Dal maggio 2008 cura la rubrica Socialità dell'Informatore. In questi anni per Unicoop ha anche curato l'editing e il coordinamento redazionale di vari opuscoli e pubblicazioni per campagne di solidarietà e progetti socio- culturali della cooperativa.

Fiori e farfalle in sisal dai colori brillanti e allegri. Belle spille, arricchite talvolta da qualche perlina, realizzate a mano da due associazioni di donne, Gone Rural e Tintsaba. Vengono dall’Africa sub sahariana, una regione con grandi ricchezze nel sottosuolo, ma che paga ancora l’eredità di anni di divisioni sociali.
La maggior parte della popolazione vive in poveri villaggi rurali, dove è molto difficile trovare lavoro, garantire la scuola ai propri figli, e sperare così in un futuro migliore per loro.

Ma le donne nell’Africa sub sahariana sono una forza, e con dignità hanno recuperato la loro storia, riscoperto le loro tradizioni e le hanno tradotte in un progetto di lavoro concreto.
Riunite in gruppo, lavorano insieme, con i loro figli legati sulla schiena, e grazie al lavoro possono prendersi cura da sole della propria famiglia e anche di altri bambini orfani, che loro stesse recuperano per strada.

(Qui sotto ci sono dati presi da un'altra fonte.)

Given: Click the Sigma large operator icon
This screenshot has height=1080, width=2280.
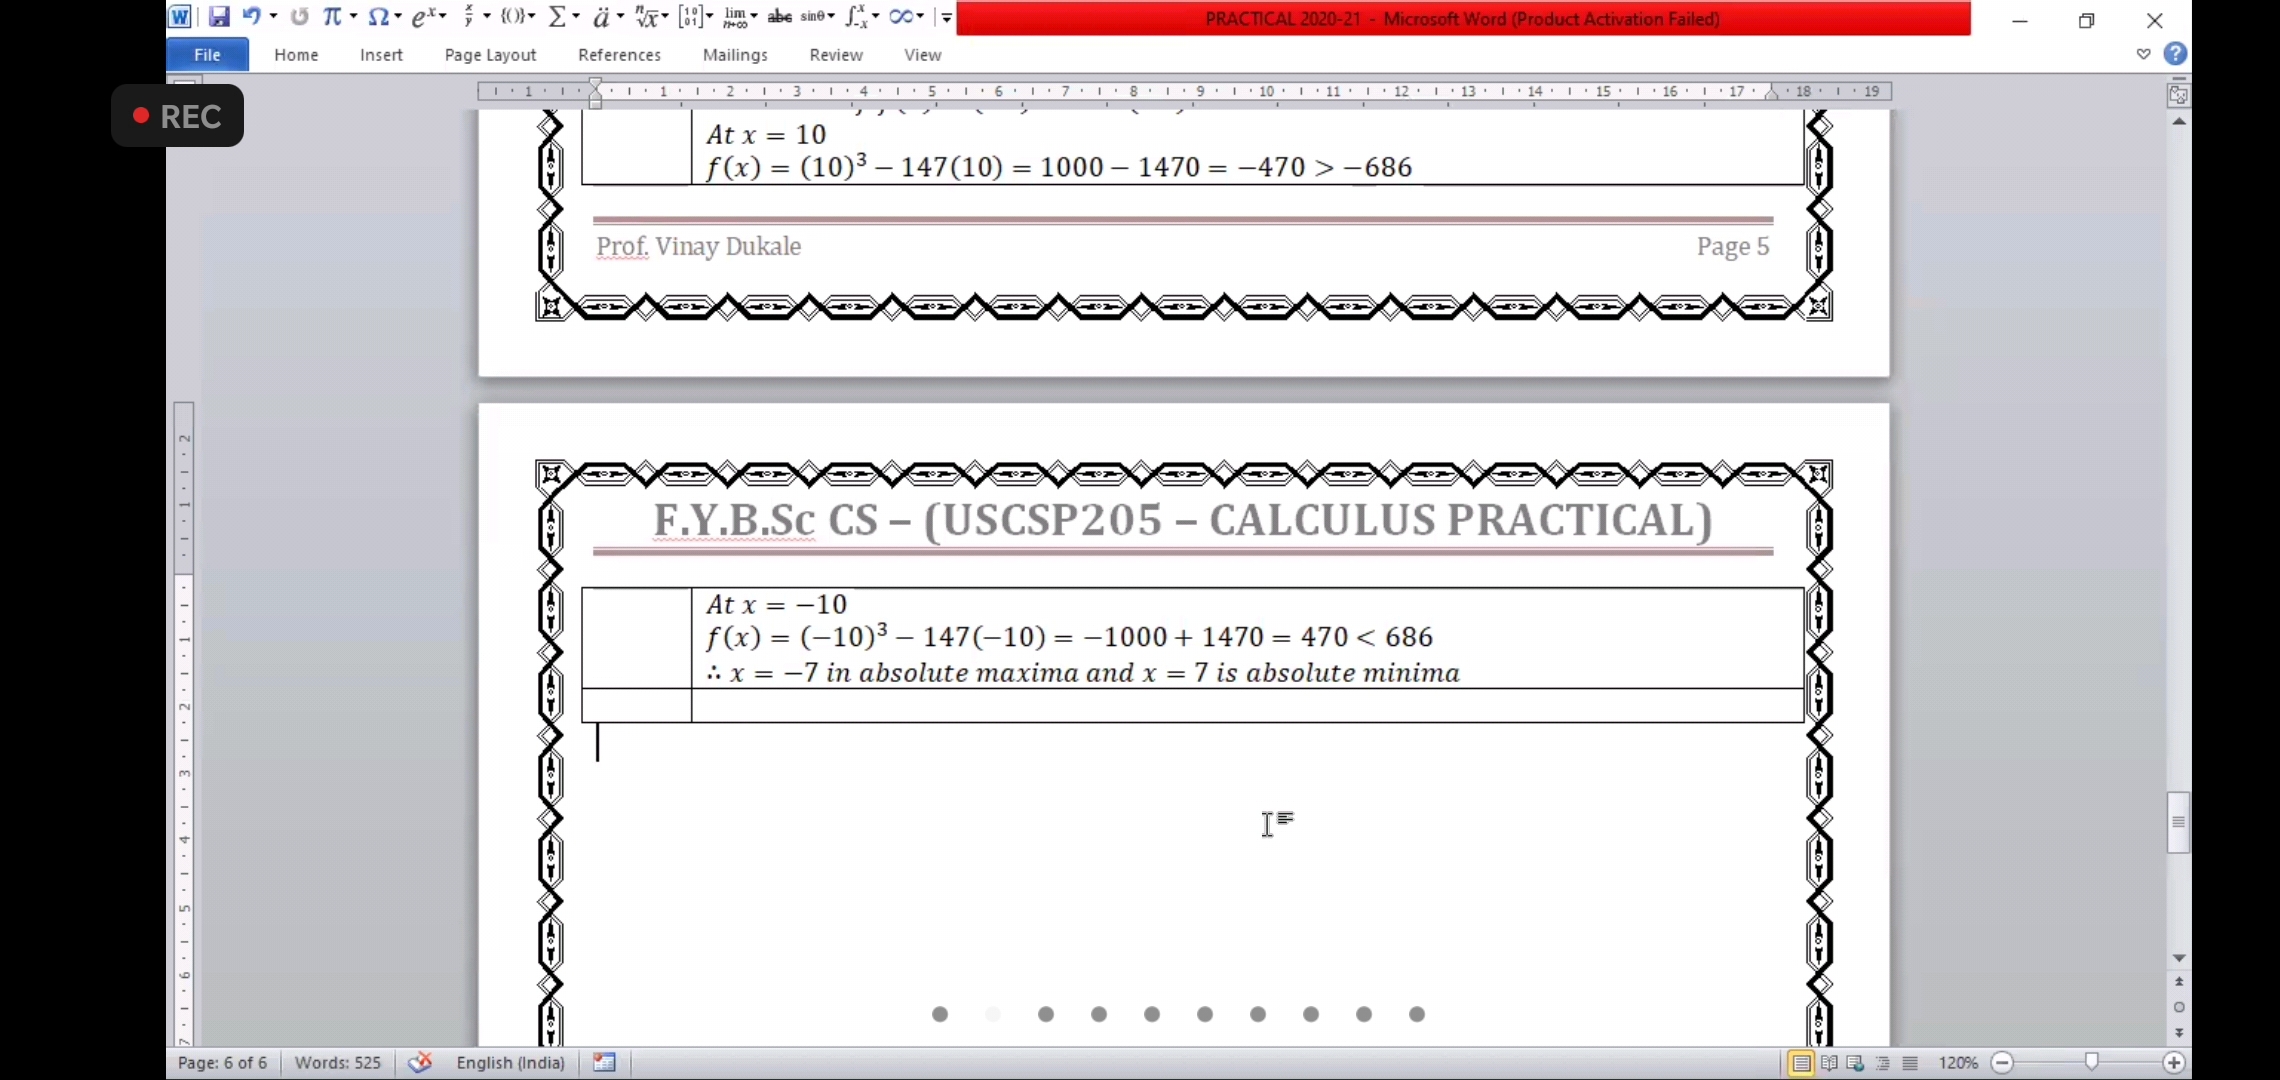Looking at the screenshot, I should 558,17.
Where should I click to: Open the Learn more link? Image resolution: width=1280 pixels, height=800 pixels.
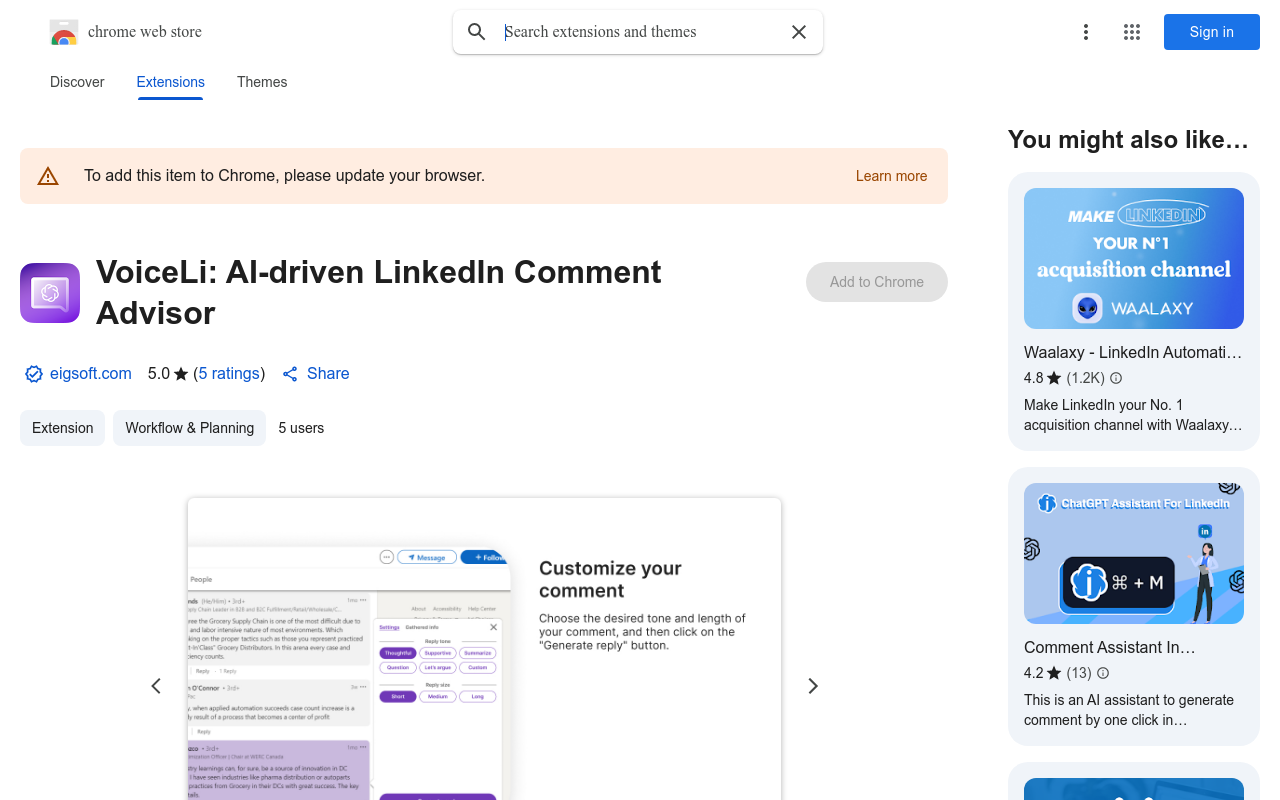click(x=891, y=176)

Producono oggetti belli per la casa, come cesti piccoli e grandi o sottopiatti, tutti intrecciati a mano. Per farli utilizzano un’erba di montagna che si chiama lutindzi. Viene tagliata fino alla radice per favorire la sua rigenerazione. Usano talvolta anche foglie di banana, che intrecciano poi tutte insieme.

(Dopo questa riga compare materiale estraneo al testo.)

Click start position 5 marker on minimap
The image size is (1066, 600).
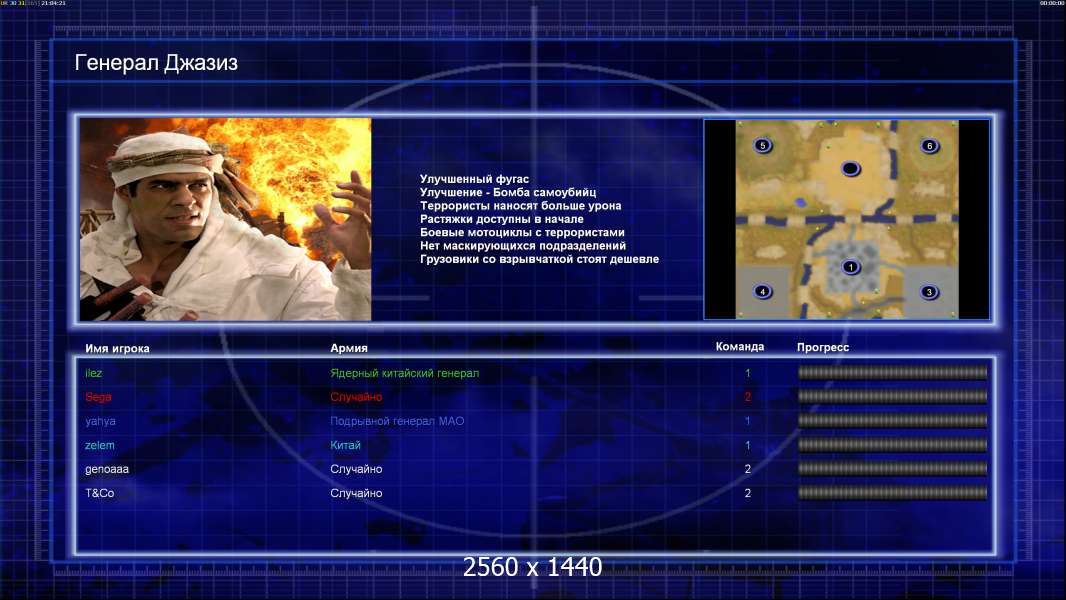pyautogui.click(x=763, y=145)
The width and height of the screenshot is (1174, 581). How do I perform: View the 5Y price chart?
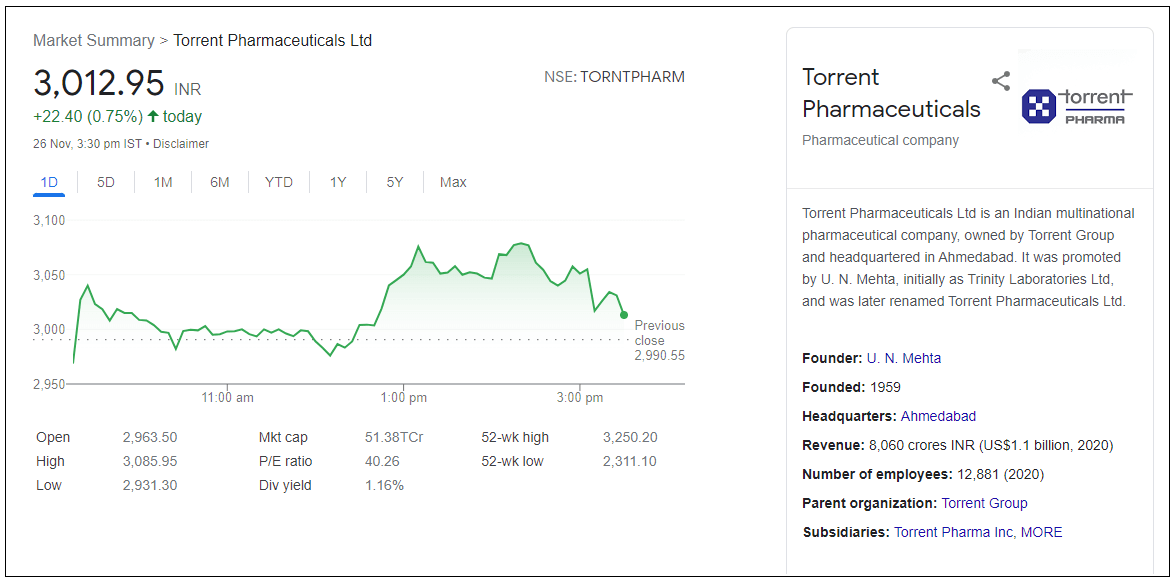[x=395, y=182]
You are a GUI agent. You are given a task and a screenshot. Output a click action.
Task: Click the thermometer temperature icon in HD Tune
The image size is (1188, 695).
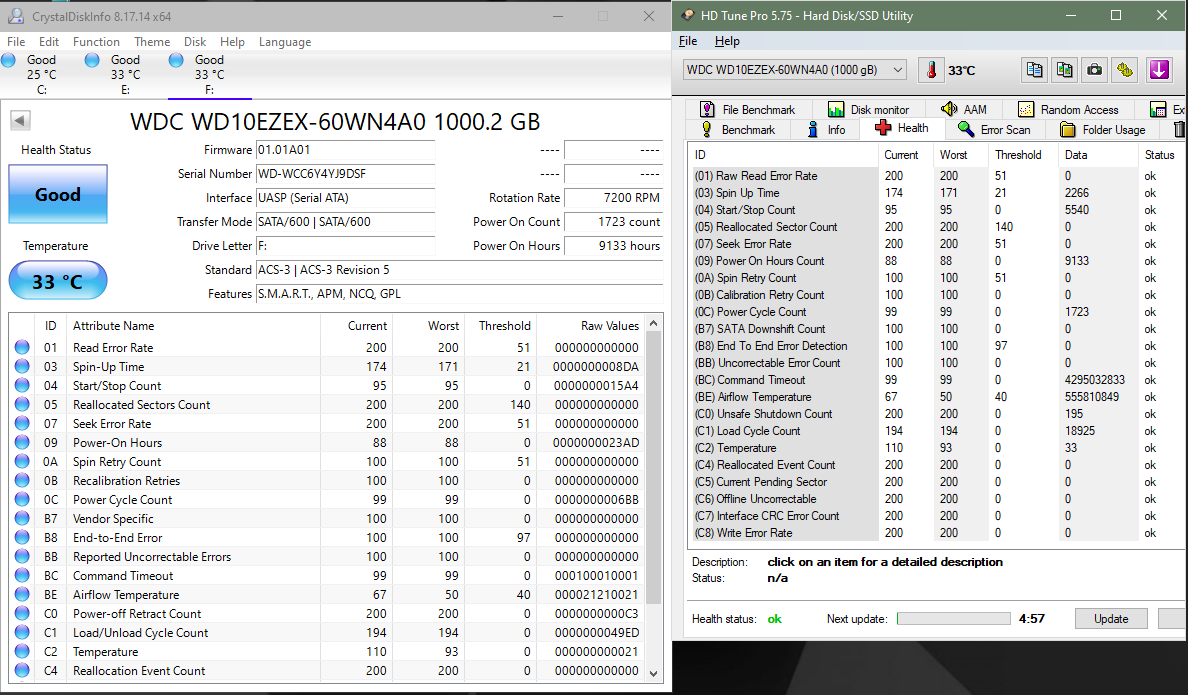(x=932, y=70)
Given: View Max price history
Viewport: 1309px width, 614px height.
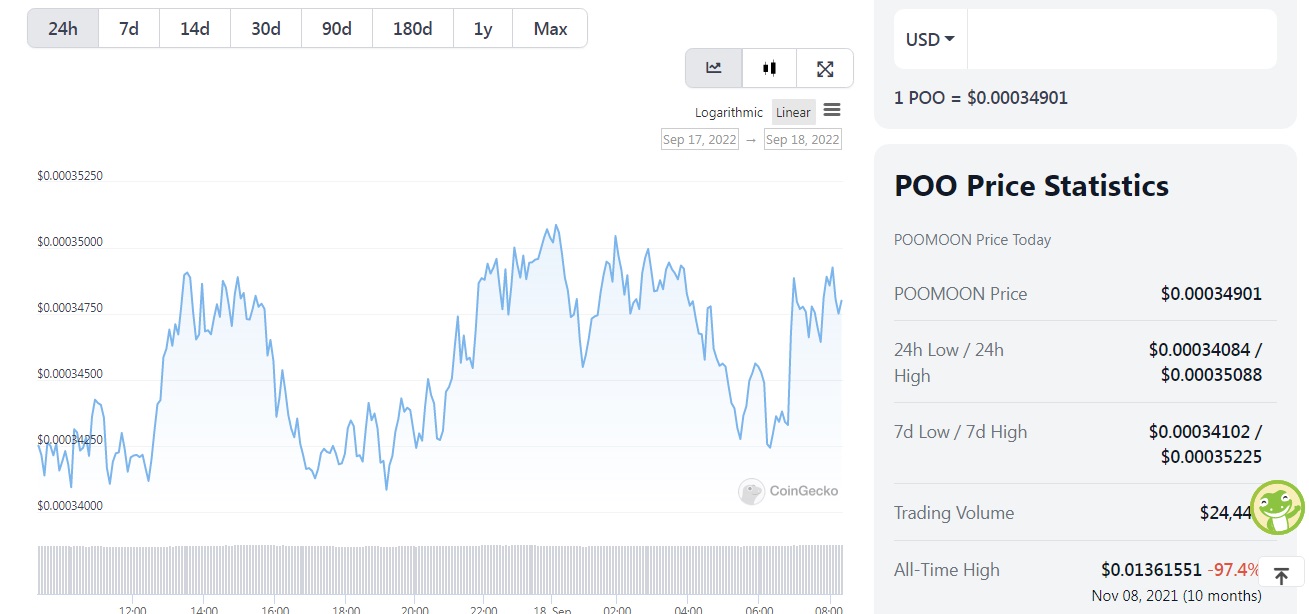Looking at the screenshot, I should 550,28.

La loro tradizione di colori vivaci, insieme ai disegni ornamentali, rende questi oggetti molto speciali.
Una volta tinta, è difficile che la paglia lutindzi si rompa e quindi tutti i manufatti sono di buona qualità. Il sisal, il materiale con cui sono state prodotte anche le spille, è un particolare filo rigido che si trova in grandi piante grasse fatte come un cespuglio. Viene seccato, tinto in grandi pentoloni e fatto asciugare. Quindi lavorato a mano.

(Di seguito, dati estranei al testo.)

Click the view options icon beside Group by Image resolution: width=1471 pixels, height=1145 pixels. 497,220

La collaborazione con Unicoop Firenze è iniziata già lo scorso anno, a giugno, con la vendita in alcuni supermercati Coop di cesti e sottopiatti intrecciati a mano. Questo nuovo lavoro per la cooperativa, nelle quantità e nei tempi richiesti, è un’altra sfida importante.
Con i soldi guadagnati potranno pagare la scuola ai bambini. La crescita economica inizia prima di tutto dalla crescita culturale.

 

Spille in sisal
Nel cuore del Sud Africa

Gone Rural. Sono 800 donne che vivono in una bella valle dove, dopo la stagione delle piogge a fine gennaio, nasce una grande quantità di erba lutindzi, adatta da essere tinta e lavorata per oggetti per la casa.
Queste donne, guidate da una ragazza molto giovane, sono riuscite anche a creare un’organizzazione che oggi pensa a circa 200 bambini.
Lavorano con grande operosità e intelligenza, cercando sempre di rinnovarsi, realizzando un artigianato moderno, pur nel rispetto della tradizione.
Le spille a forma di farfalla le hanno prodotte loro.

Tintsaba. Significa “montagna”. Queste donne, meno numerose rispetto al gruppo Gone Rural, vivono in cima a un picco in mezzo ad una foltissima vegetazione. Hanno iniziato nel 1985 ad imparare a lavorare il Sisal, ed oggi sono sicuramente le più esperte nella lavorazione di questo materiale.
La loro esperienza nasce dalla grande volontà di provare, copiando molte volte i campioni degli oggetti per la casa che le loro nonne, e le generazioni precedenti, erano solite fare quotidianamente.
Le spille a forma di fiore le hanno prodotte loro.

 

 

Fino ad esaurimento

Ce ne sono circa 70.000 di spille, e sabato 7 marzo 2009 le sezioni soci ne faranno dono alle donne nei super e ipermercati

 

 

Violenza, pane quotidiano

Siena, Colle, Poggibonsi, Prato - “Per molte donne la violenza è pane quotidiano”. Questo il messaggio che, dal 2 all’8 marzo, sarà scritto sui sacchetti del pane del reparto forneria dei supermercati Coop di Siena (Grondaie e via Cittadini), Colle di Val d’Elsa, Poggibonsi via Salceto e Prato (via Viareggio, San Marco, via Bologna, via Strozzi).

Un’iniziativa promossa insieme alle associazioni Donna chiama donna di Siena (tel. 0577222416); Donne insieme Valdelsa di Colle (tel. 0577901570), il centro antiviolenza donna La Nara di Prato (tel. 057434472) e le rispettive sezioni soci di Siena, Colle, Poggibonsi e Prato.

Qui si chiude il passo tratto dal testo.